CONSIGNE: Recopiez mot pour mot, dans le texte sur l'origine du lac Saint-Michel, le passage qui va de « - Que portes-tu, petit » jusqu'à « bien doré ? ».

EXTRAIT DU DOCUMENT:
• • • • •

L'origine du lac Saint-Michel, un petit coq noir, un plat de pommes de terre rôties au jus de pomme et à la sauge
Savez-vous l’origine du lac Saint-Michel ? D’aucuns, savants moisis et clercs chafouins, vous diront que les marais et les tourbières du Yeun Elez ont été mis en eau entre 1929 et 1936 pour créer un lac artificiel de quatre cent cinquante hectares… Balivernes et sornettes. Fadaises et calembredaines.
Je vais vous dire un conte aimable,
Vous le croirez : il est croyable.
Et il n’y a dedans rien de faux,
Sinon peut être deux ou trois mots.
Dans les temps anciens alors que les miracles étaient aussi courants que les baptêmes et les enterrements…, il y avait un tout jeune coq noir qui vivait fort agréablement sa jeune vie de poulet dans le poulailler du Gouezou. Il arpentait le hameau, le voisinage, élargissant chaque jour son modeste royaume, picorant quelques épis et grains, avalant quelques lombrics et limaces, engloutissant quelques baies et cotylédons… Grattant un tas de fumier du côté de Botmeur, il découvrit une bourse pleine de louis d’or. Une fois passée sa légitime surprise, fier de sa trouvaille, il entreprit de regagner le Gouezou, longeant les marais. Passant devant la seule ferme des tourbières, il fut hélé par la fermière, hideuse et fielleuse –c’était bien sûr une sorcière-.
- Que portes-tu, petit coq noir?
- Une bourse d’or, répondit-il –assez bêtement, convenons-en ; mais sans cela, point d’histoire-.
- Veux-tu l’échanger contre une belle poignée de froment bien doré ?

• • • • •

DONNÉES FOURNIES:
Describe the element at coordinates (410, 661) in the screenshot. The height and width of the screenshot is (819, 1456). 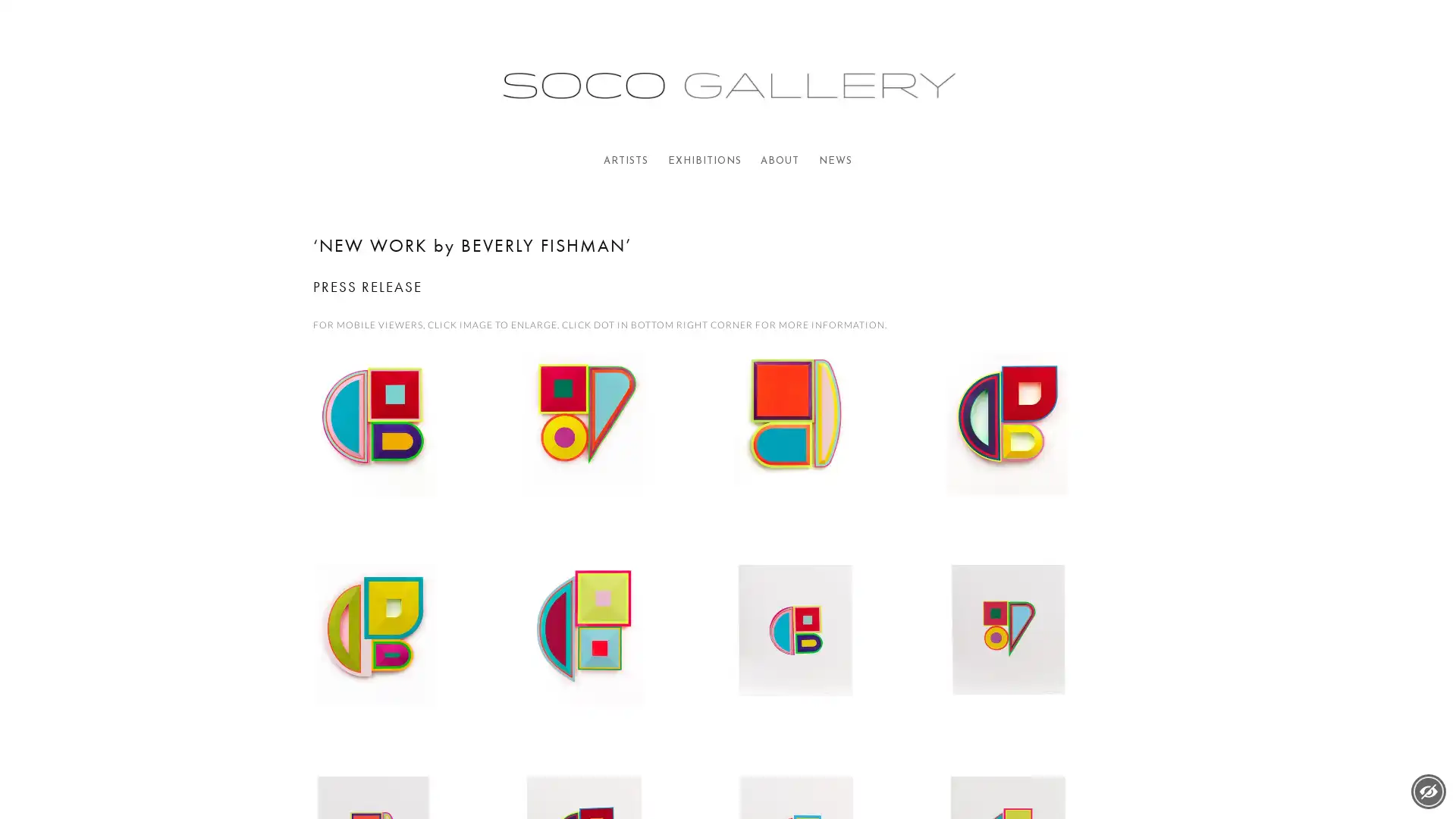
I see `View fullsize BEVERLY FISHMAN Untitled (Pain, Opioid Addiction, Anxiety), 2021 Urethane paint on wood 44.75 x 45 inches INQUIRE +` at that location. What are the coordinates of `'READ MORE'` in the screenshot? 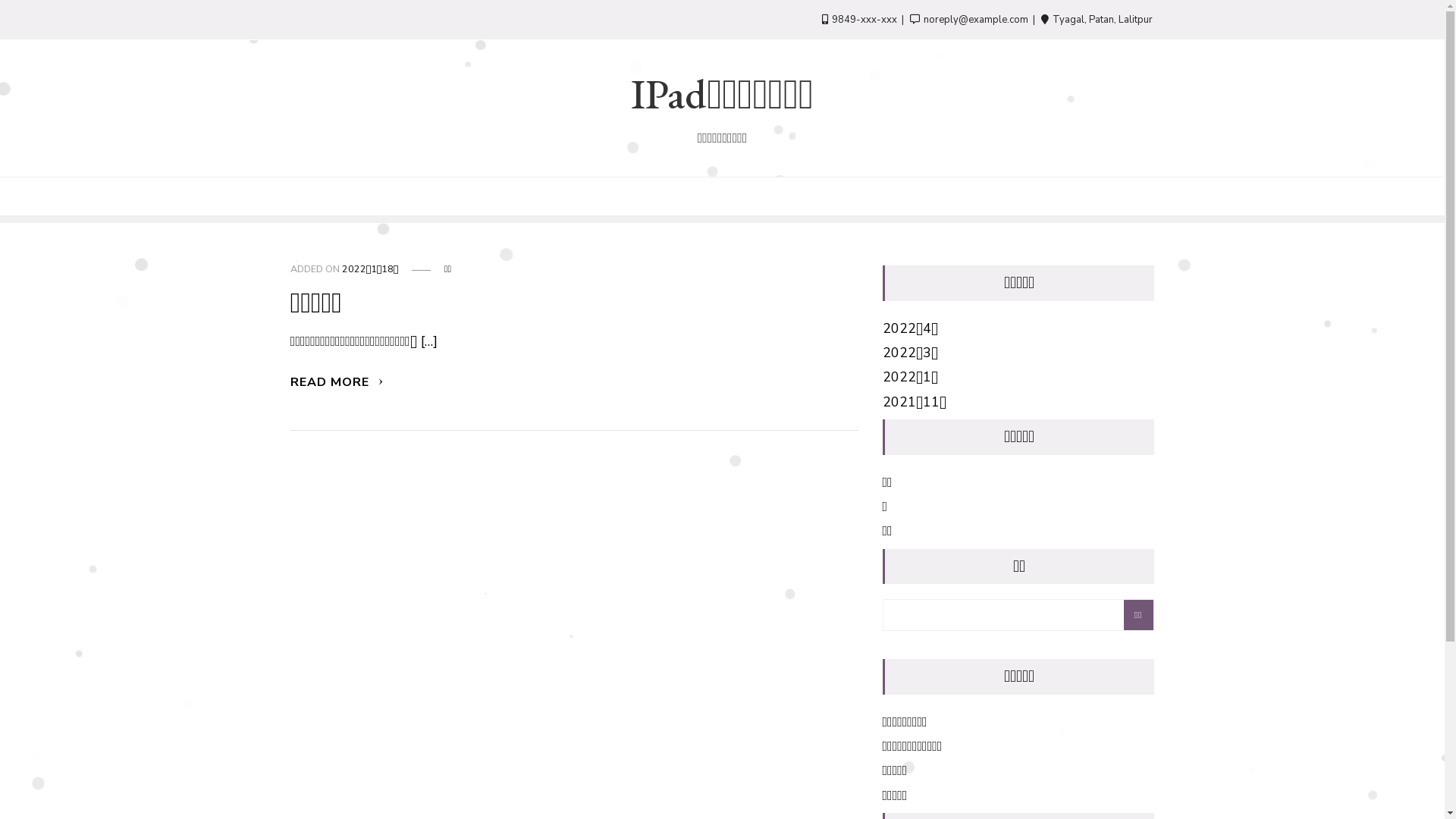 It's located at (337, 381).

• • • • •

RÉSULTAT:
- Que portes-tu, petit coq noir?
- Une bourse d’or, répondit-il –assez bêtement, convenons-en ; mais sans cela, point d’histoire-.
- Veux-tu l’échanger contre une belle poignée de froment bien doré ?